TASK BRIEF -
All of the entries below need to be repeated exactly.

THE DATA -
************
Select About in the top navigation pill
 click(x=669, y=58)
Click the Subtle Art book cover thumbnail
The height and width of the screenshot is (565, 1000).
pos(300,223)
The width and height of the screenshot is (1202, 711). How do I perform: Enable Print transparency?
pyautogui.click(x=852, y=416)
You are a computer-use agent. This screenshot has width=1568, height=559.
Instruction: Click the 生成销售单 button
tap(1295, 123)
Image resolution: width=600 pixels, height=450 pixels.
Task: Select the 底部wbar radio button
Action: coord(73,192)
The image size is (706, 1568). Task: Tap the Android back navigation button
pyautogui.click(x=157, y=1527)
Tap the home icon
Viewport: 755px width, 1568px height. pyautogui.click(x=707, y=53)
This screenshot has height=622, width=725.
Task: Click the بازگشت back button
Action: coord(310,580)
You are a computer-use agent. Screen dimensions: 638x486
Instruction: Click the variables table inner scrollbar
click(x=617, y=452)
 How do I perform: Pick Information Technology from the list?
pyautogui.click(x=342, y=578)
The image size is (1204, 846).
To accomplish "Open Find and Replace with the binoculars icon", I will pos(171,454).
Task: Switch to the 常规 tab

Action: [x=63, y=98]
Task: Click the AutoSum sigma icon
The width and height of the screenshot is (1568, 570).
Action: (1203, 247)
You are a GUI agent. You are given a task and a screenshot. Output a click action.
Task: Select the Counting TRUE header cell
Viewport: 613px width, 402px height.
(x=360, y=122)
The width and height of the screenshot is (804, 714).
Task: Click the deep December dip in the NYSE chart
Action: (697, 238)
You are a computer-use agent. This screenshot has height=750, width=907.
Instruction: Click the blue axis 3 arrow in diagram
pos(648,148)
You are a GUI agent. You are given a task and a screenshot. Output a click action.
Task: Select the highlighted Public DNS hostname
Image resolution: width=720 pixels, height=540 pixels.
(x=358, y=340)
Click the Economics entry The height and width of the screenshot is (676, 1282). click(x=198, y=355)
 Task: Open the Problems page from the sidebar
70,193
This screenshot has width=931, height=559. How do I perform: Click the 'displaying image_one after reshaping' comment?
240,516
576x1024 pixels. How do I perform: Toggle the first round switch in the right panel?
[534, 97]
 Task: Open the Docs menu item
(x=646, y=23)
************
RESULT OF THE EXERCISE -
Select About in the top navigation pill
 click(x=669, y=58)
Click the Subtle Art book cover thumbnail
The height and width of the screenshot is (565, 1000).
pos(300,223)
The width and height of the screenshot is (1202, 711). How do I perform: Enable Print transparency?
pyautogui.click(x=852, y=416)
You are a computer-use agent. This screenshot has width=1568, height=559.
Instruction: Click the 生成销售单 button
tap(1295, 123)
Image resolution: width=600 pixels, height=450 pixels.
Task: Select the 底部wbar radio button
Action: coord(73,192)
The image size is (706, 1568). Task: Tap the Android back navigation button
pyautogui.click(x=157, y=1527)
Tap the home icon
Viewport: 755px width, 1568px height. pyautogui.click(x=707, y=53)
This screenshot has height=622, width=725.
Task: Click the بازگشت back button
Action: coord(310,580)
You are a computer-use agent. Screen dimensions: 638x486
Instruction: Click the variables table inner scrollbar
click(x=617, y=452)
 How do I perform: Pick Information Technology from the list?
pyautogui.click(x=342, y=578)
The image size is (1204, 846).
To accomplish "Open Find and Replace with the binoculars icon", I will pos(171,454).
Task: Switch to the 常规 tab

Action: [x=63, y=98]
Task: Click the AutoSum sigma icon
The width and height of the screenshot is (1568, 570).
Action: (1203, 247)
You are a GUI agent. You are given a task and a screenshot. Output a click action.
Task: Select the Counting TRUE header cell
Viewport: 613px width, 402px height.
(x=360, y=122)
The width and height of the screenshot is (804, 714).
Task: Click the deep December dip in the NYSE chart
Action: (697, 238)
You are a computer-use agent. This screenshot has height=750, width=907.
Instruction: Click the blue axis 3 arrow in diagram
pos(648,148)
You are a GUI agent. You are given a task and a screenshot. Output a click action.
Task: Select the highlighted Public DNS hostname
Image resolution: width=720 pixels, height=540 pixels.
(x=358, y=340)
Click the Economics entry The height and width of the screenshot is (676, 1282). click(x=198, y=355)
 Task: Open the Problems page from the sidebar
70,193
This screenshot has width=931, height=559. How do I perform: Click the 'displaying image_one after reshaping' comment?
240,516
576x1024 pixels. How do I perform: Toggle the first round switch in the right panel?
[534, 97]
 Task: Open the Docs menu item
(x=646, y=23)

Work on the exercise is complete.